Princess Charlotte, the only child of Prince George (George IV – Prinny) and Princess Caroline, was born in 1796. Until her death in childbirth in 1817 at 21 years old, she was the heir to the British throne. Her father arranged for her to be raised with only occasional visits from her mother whom he hated. Since Prinny was did not pay close attention to her upbringing, the servants allowed the child additional visits with her mother. She was reported to be happy and something of a tomboy, if isolated and not very studious. She was moved from Carleton House so her father could conduct his affairs unencumbered.

In her teens, Charlotte was considered undignified. Without her overbearing father’s knowledge, she pursued attachments that were inappropriate. She defied her father’s ultimatum that she would marry his choice, the heir to the Prince of Orange. She held out for marriage to Prince Leopold of Saxe-Coburg-Saalfeld, a lieutenant-general in the Russian cavalry who was ineligible as a husband. Charlotte ran away to her mother’s home to end her engagement to the Prince of Orange. Her father confined her but she had the English people, some politicians, and her family members to support her. Her mother left the country, never to return until after Charlotte’s death.

Prinny relented and their marriage took place in 1815. The couple was very happy and her pregnancy following a miscarriage was welcomed by the British people.

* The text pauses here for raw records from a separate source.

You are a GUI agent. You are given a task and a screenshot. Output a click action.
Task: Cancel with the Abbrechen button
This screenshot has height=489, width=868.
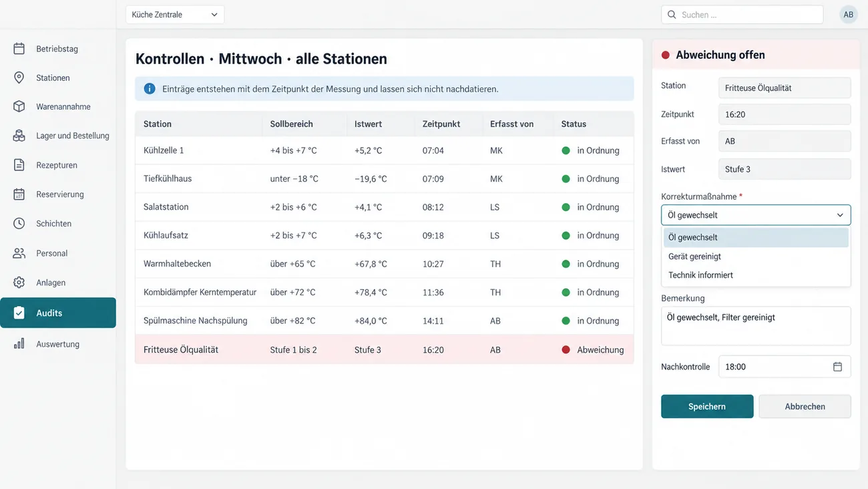pos(805,406)
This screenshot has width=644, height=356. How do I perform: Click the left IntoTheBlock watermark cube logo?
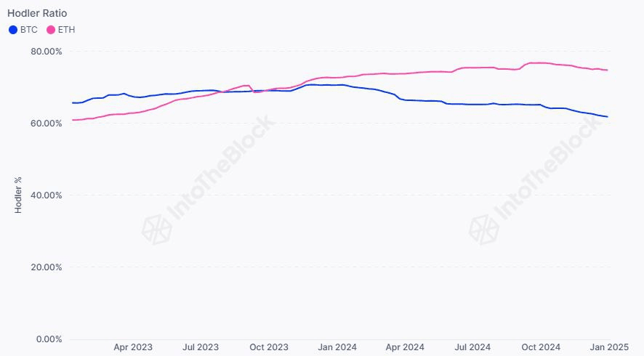156,229
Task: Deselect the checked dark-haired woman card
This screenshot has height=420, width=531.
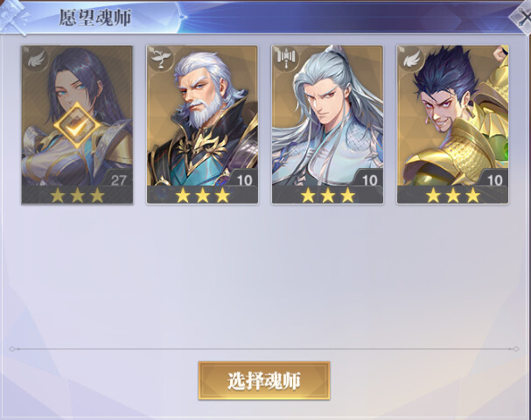Action: pos(77,124)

After a normal pregnancy, Charlotte went into labor for three days before delivering a large, stillborn male. During the evening, Charlotte started complaining of cramping, she died shortly after. Leo was devastated. Her physician committed suicide. The public went into deep mourning for the popular Princess who would have been their queen. Worse yet, she was the only legitimate grandchild of the King George III who had 15 children. Eventually, King George’s fourth son, Edward, married and fathered Queen Victoria.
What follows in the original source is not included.